- [Consignes]:
**a)** Dans le récit de la rencontre près de l'église, de quelle ville l'homme déclare-t-il être ?
**b)** Relevez toutes les suppositions introduites par « peut-être » dans le récit de la rencontre près de l'église.
**c)** Prolongez le récit de la rencontre près de l'église au-delà de sa dernière phrase.

- [Passage source]:
━━━━━━━━━━━━━━━━

J'ai des filles aux scouts.

Ce samedi après-midi, c'était la "montée" dans la catégorie d'âge supérieure, dans le pré qui sépare l'église du quartier, du campement de nomades du quartier. Le joyeux rassemblement - je le regarde, un peu en retrait.

Un homme arrive, l'air de ne pas très bien savoir où il est, peut-être un parent de scout qui arrive trop en avance pour reprendre sa progéniture, peut-être un voisin gêné par le bruit ?

Il me dit bonjour, ou peut-être est-ce moi le premier en marmonnant, et après un instant il me demande : est-ce qu'on peut entrer dans l'église ? Je voudrais aller prier dans l'église.

- Je ne sais pas, Monsieur. Elle était ouverte tout à l'heure, elle sera ouverte tout à l'heure pour la messe...

Il insiste : je ne veux pas vous déranger, je voudrais juste dire une prière dans l'église...

- Ici ce sont les parents des scouts, il faudrait voir avec quelqu'un de la paroisse...

Je vois bien, répond-il, c'est très bien les jeunes, mais qu'est-ce qu'on peut faire ? Je voudrais aller prier dans l'église. Je suis d'Argenteuil, j'ai fait mon baptême ici, ma communion, j'habite rue de ***...

- Ah, on est voisins alors ! (enfin, c'est le quartier).

Je voudrais dire une prière dans l'église, c'est pour un ami...

- Vous savez, on peut prier partout !

C'est pour un ami, il est malade, il a une tumeur au cerveau... Vous pouvez pas savoir...

L'homme est ému, au bord de pleurer.

Quelle que soit la raison, le mieux est de l'accompagner vers l'église plutôt que de rester là avec les jeunes.

- On peut aller voir à la porte de la paroisse à quelle heure elle est ouverte. Je vous accompagne.

Nous arrivons à la porte de l'église, elle est bien fermée. On entend de la musique, peut-être la répétition de la messe du samedi soir. Nous faisons le tour de l'église vers la porte du local paroissial contigu. L'homme parle sans cesse : mon ami a une tumeur au cerveau, je veux dire une prière pour lui...

Je ne regarde pas l'affichette des horaires mais vois la poignée, la porte est ouverte. Nous entrons.

- Je vous laisse ici une seconde, je vais voir si on peut entrer.

━━━━━━━━━━━━━━━━

- [Lignes enregistrées]:

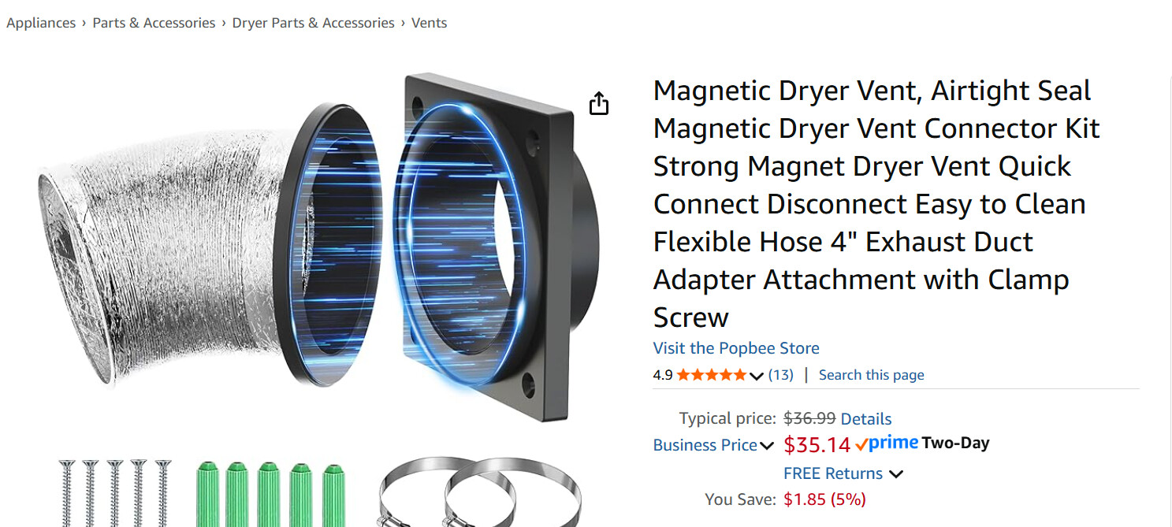The height and width of the screenshot is (527, 1172).
Task: Click the Prime logo badge
Action: [x=887, y=443]
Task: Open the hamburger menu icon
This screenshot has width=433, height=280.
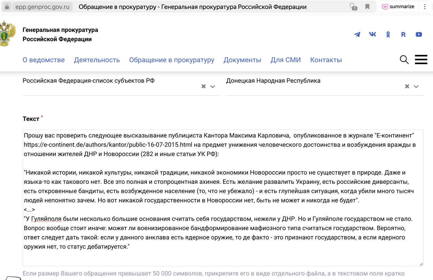Action: coord(421,60)
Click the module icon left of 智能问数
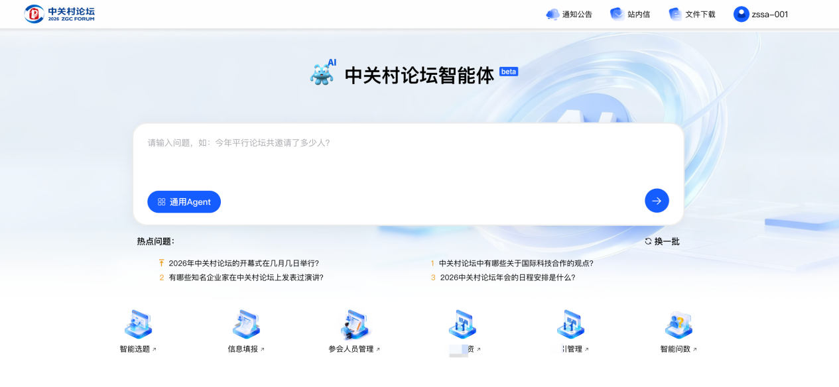Screen dimensions: 839x387 pyautogui.click(x=570, y=325)
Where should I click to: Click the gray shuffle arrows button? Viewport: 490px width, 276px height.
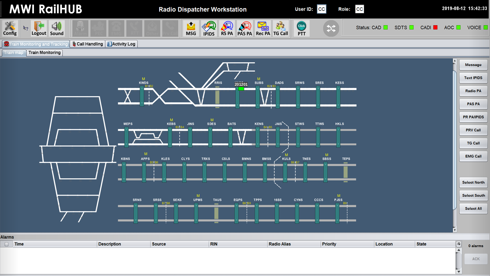(331, 28)
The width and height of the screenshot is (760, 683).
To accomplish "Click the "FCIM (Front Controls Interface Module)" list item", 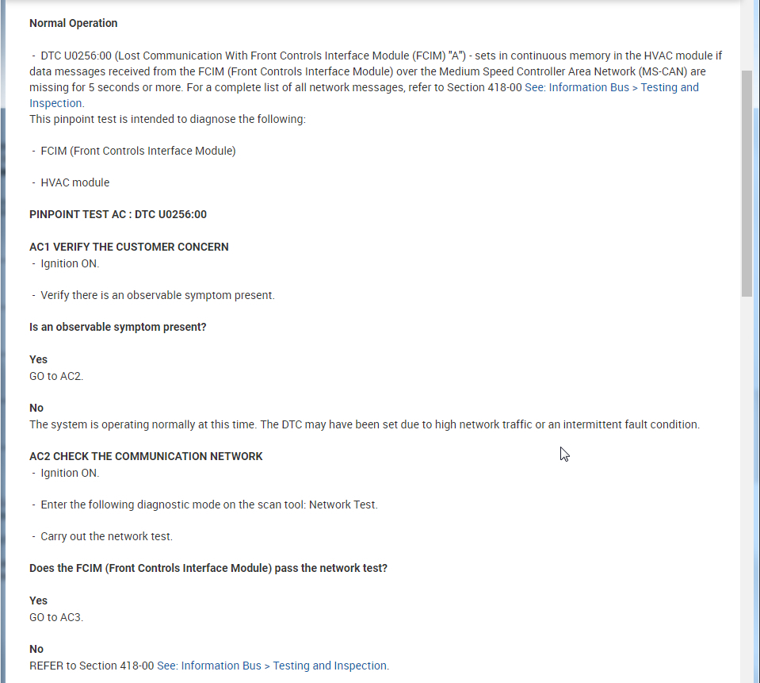I will pyautogui.click(x=138, y=151).
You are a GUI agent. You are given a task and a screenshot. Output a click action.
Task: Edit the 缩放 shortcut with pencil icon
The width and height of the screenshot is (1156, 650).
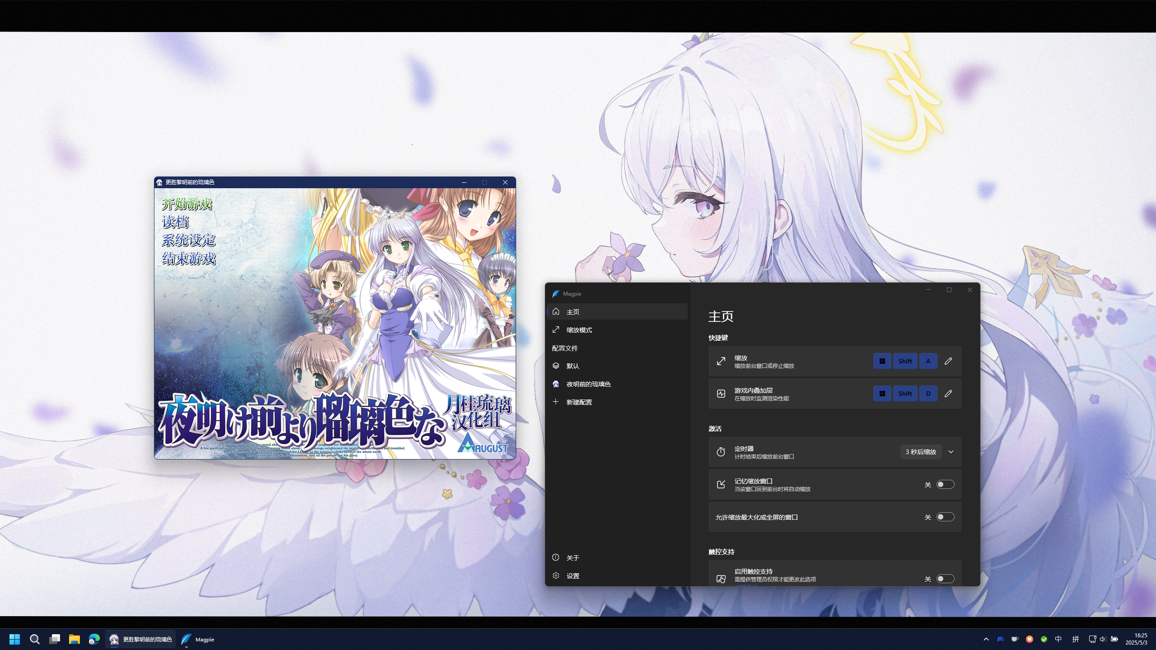pos(948,361)
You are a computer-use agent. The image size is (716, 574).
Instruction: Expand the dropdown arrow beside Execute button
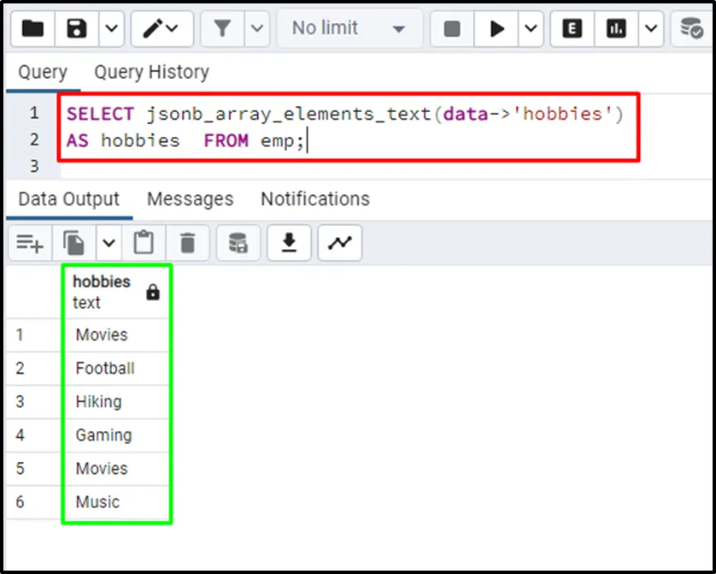(x=531, y=29)
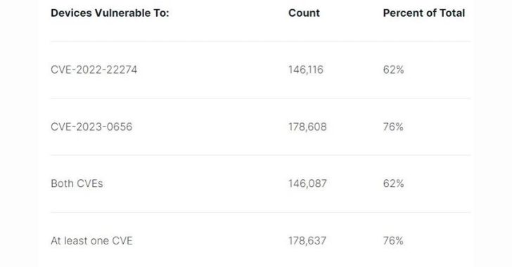Image resolution: width=512 pixels, height=267 pixels.
Task: Click the 76% value for At least one CVE
Action: [393, 240]
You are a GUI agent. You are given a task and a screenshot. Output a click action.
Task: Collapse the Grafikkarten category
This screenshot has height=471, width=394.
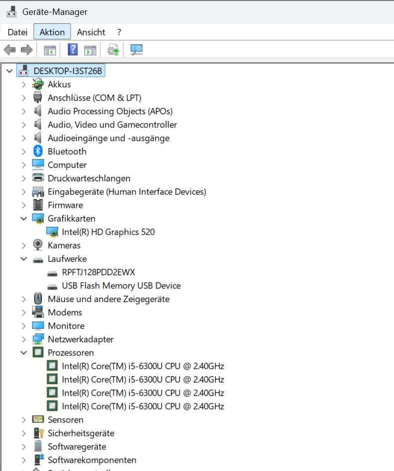(x=24, y=219)
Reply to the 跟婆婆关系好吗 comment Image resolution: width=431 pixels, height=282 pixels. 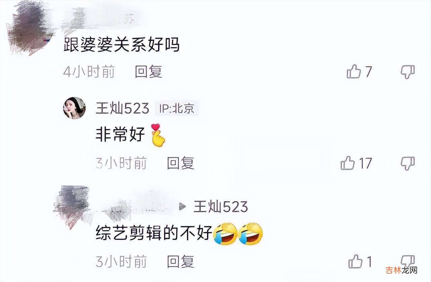(149, 72)
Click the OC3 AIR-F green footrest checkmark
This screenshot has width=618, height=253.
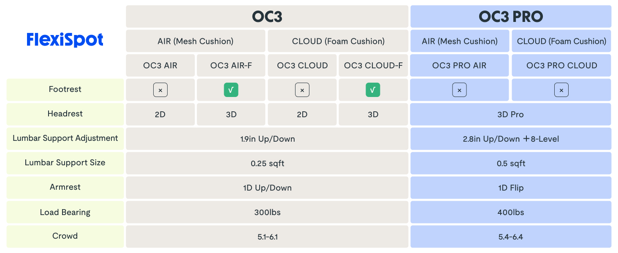(x=231, y=90)
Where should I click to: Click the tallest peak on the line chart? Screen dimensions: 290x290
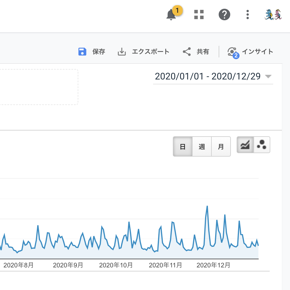click(x=207, y=206)
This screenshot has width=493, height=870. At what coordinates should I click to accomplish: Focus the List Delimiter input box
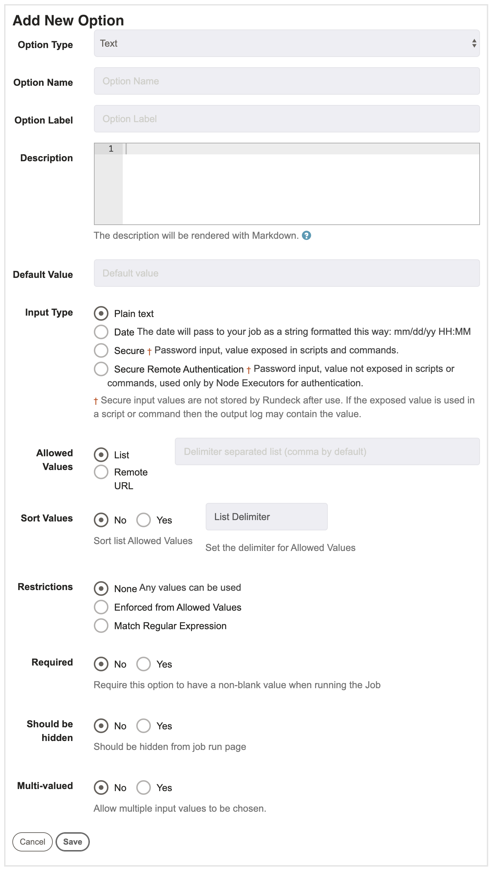pos(266,517)
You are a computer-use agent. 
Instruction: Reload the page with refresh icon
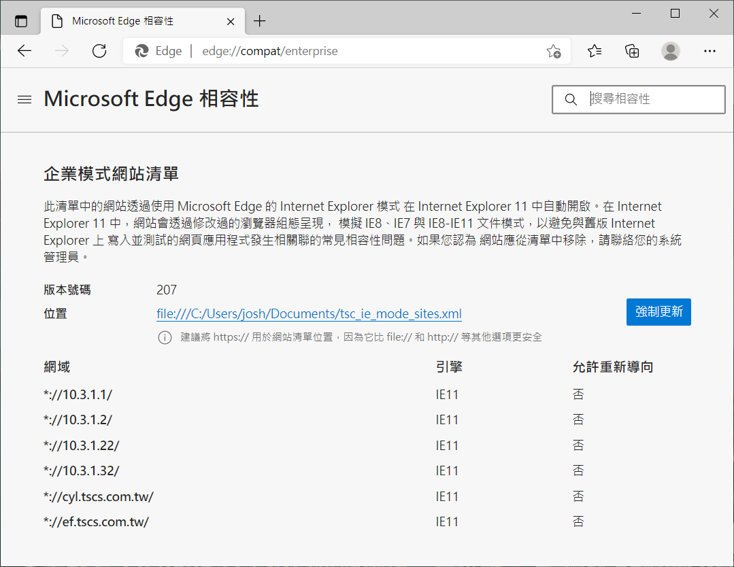tap(99, 51)
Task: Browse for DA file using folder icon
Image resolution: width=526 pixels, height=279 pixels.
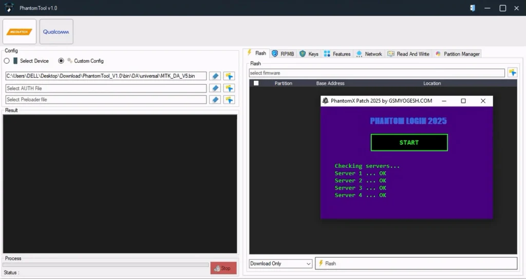Action: [229, 76]
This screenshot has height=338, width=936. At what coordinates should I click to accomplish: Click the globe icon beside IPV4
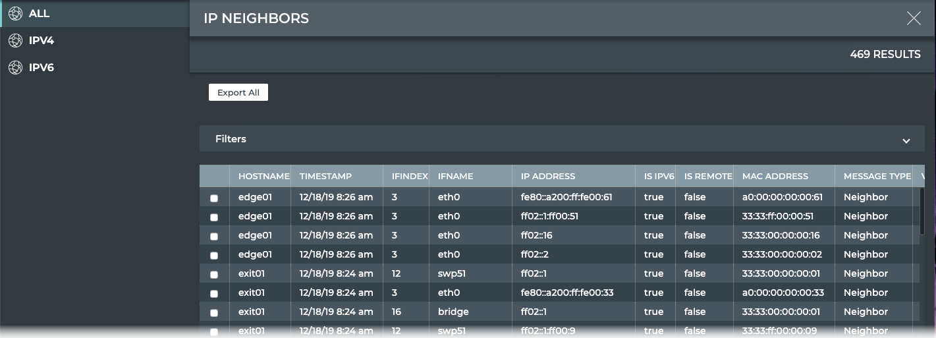[x=15, y=41]
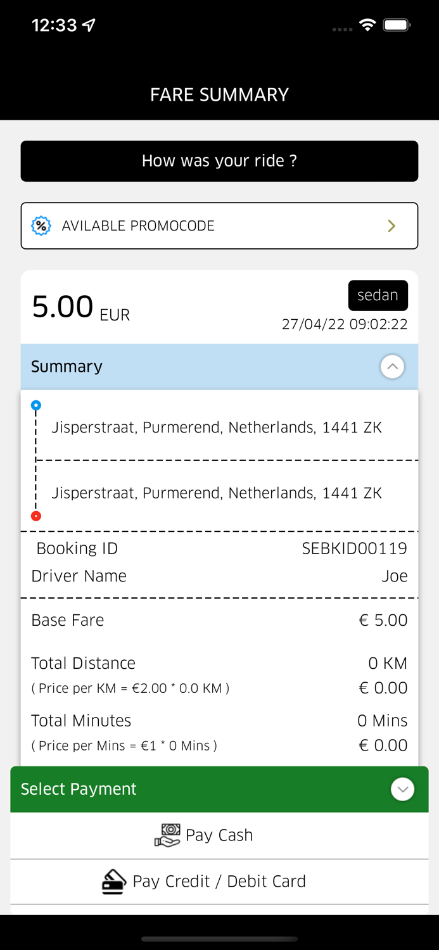Choose Pay Credit / Debit Card option
Screen dimensions: 439x950
pos(219,881)
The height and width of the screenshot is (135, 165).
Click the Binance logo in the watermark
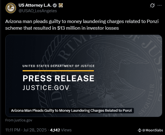point(139,130)
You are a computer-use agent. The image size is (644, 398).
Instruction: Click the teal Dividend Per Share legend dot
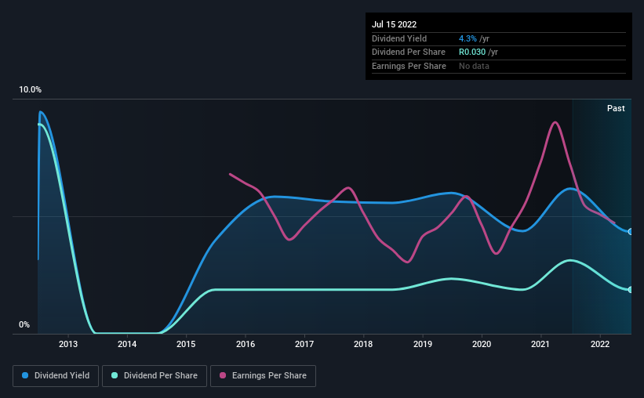[x=115, y=375]
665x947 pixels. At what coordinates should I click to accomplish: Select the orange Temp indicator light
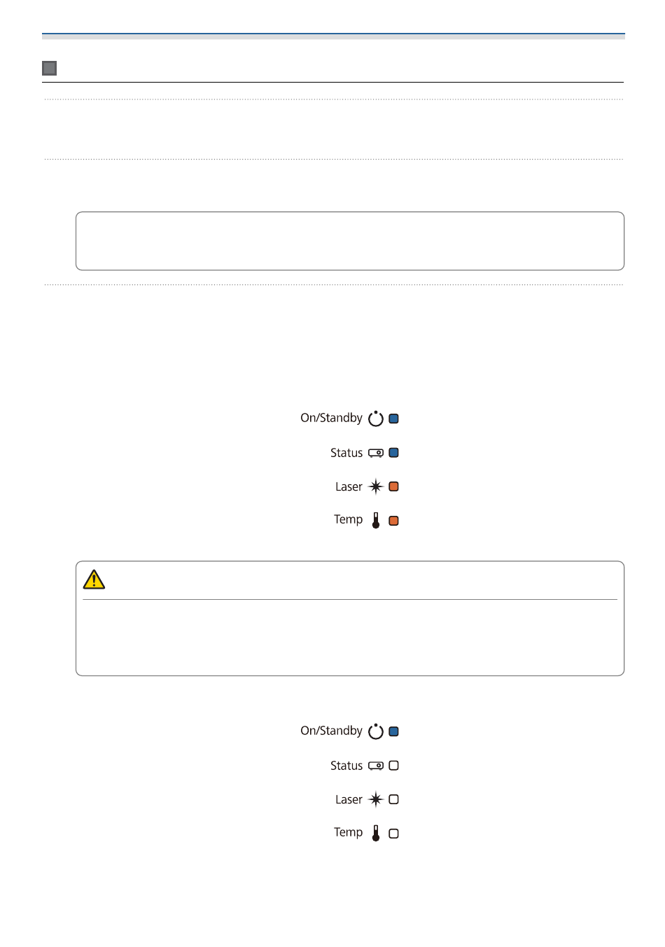(394, 521)
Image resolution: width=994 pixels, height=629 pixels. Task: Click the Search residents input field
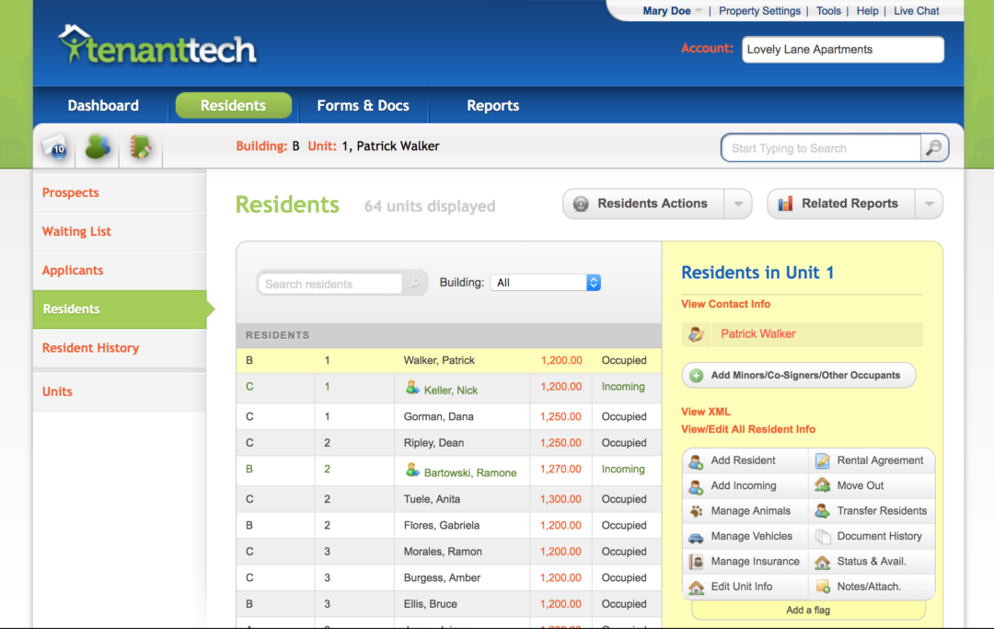point(331,282)
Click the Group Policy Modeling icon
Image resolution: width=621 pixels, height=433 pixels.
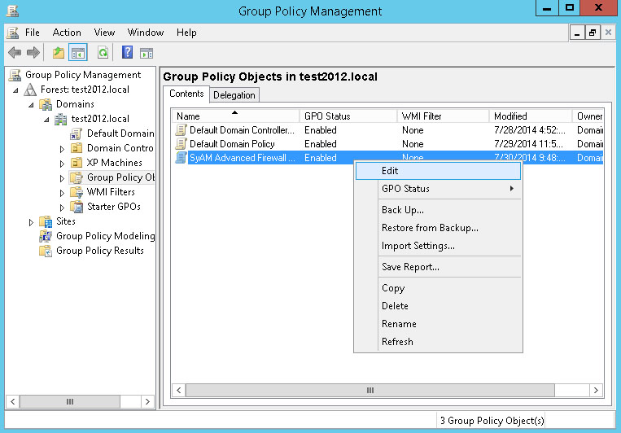46,236
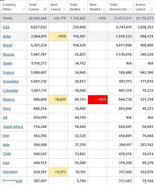Open South Africa country page
Image resolution: width=155 pixels, height=185 pixels.
click(x=13, y=127)
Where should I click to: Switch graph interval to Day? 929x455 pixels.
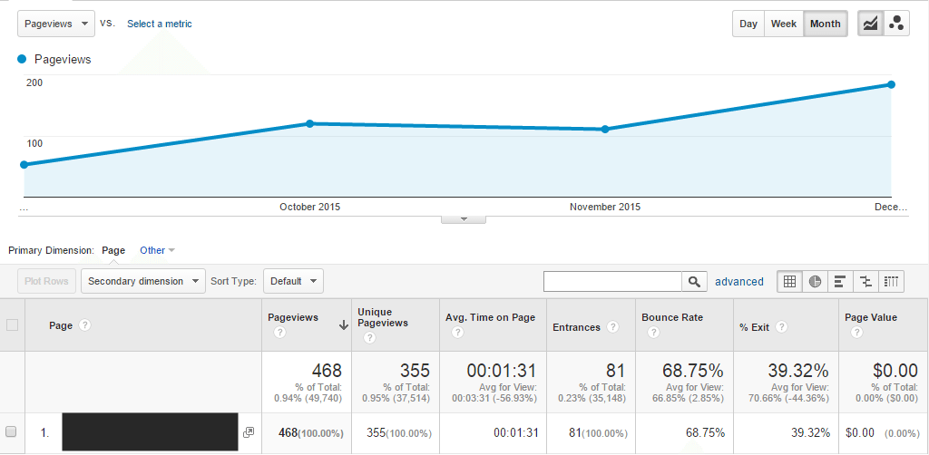click(748, 24)
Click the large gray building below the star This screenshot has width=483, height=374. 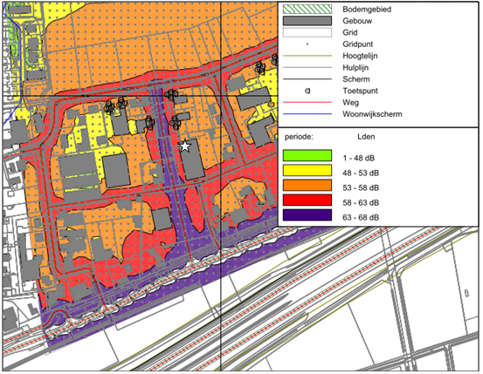coord(192,160)
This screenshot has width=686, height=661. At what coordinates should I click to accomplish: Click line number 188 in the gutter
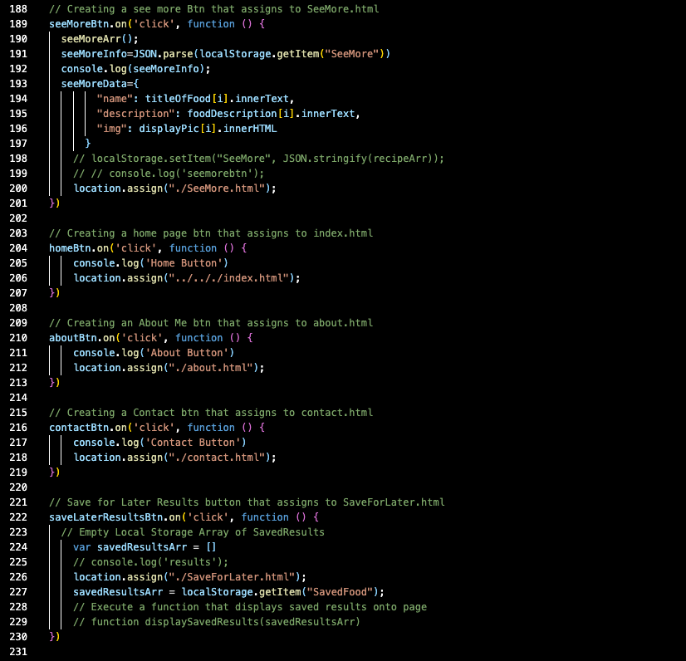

━━━━━━━━━━━━━━━━

- [Réponses fournies]:
**a)** Il déclare être d'Argenteuil.

**b)**
- L'homme est peut-être un parent de scout arrivé trop en avance pour reprendre sa progéniture.
- L'homme est peut-être un voisin gêné par le bruit.
- C'est peut-être la personne qui raconte qui a dit bonjour la première, en marmonnant.
- La musique entendue est peut-être la répétition de la messe du samedi soir.

**c)**
Je le laisse effectivement dans l'entrée, je vais jusqu'à la porte intérieure qui donne dans l'église : elle est pratiquement vide. Je retourne chercher l'homme dans l'entrée. Il me suit dans l'église. Dans le choeur, un des musiciens qui se préparent me connaît, il me salue. L'homme qui me suit s'arrête devant l'autel, devant l'icône du Christ posée sur l'estrade : je veux prier, me dit-il.

Il se jette presque sur l'estrade, il se prosterne en pleurant...

Il se relève en me remerciant : c'est très gentil,...

Je me demande s'il convient de lui proposer de dire une prière, un Notre Père ? Peut-être pas en fait.

Je fais un signe de croix, il m'imite, nous sortons. Je dis : que le Seigneur vous entende.

Dans la rue il reprend, toujours en larmes : C'est mon ami, il a 52 ans, il a une tumeur au cerveau, on lui a fait une ablation, j'ai promis à sa femme de dire une prière pour lui.

Il me remercie, je fais des réponses à la con, je dis courage, je prends sa main, il s'en va, je retourne avec le groupe des scouts.

Ils sont toujours en train d'affronter des "défis" qui leur sont lancés par la classe d'âge au-dessus, foncer avec un ballon dans le groupe des plus âgés, se faire secouer dans un tunnel en toile...

Des défis de quelques secondes, qu'on peut affronter sans un gramme de bière. Rien, par rapport à mettre les pieds dans une église pour la première fois en un demi-siècle.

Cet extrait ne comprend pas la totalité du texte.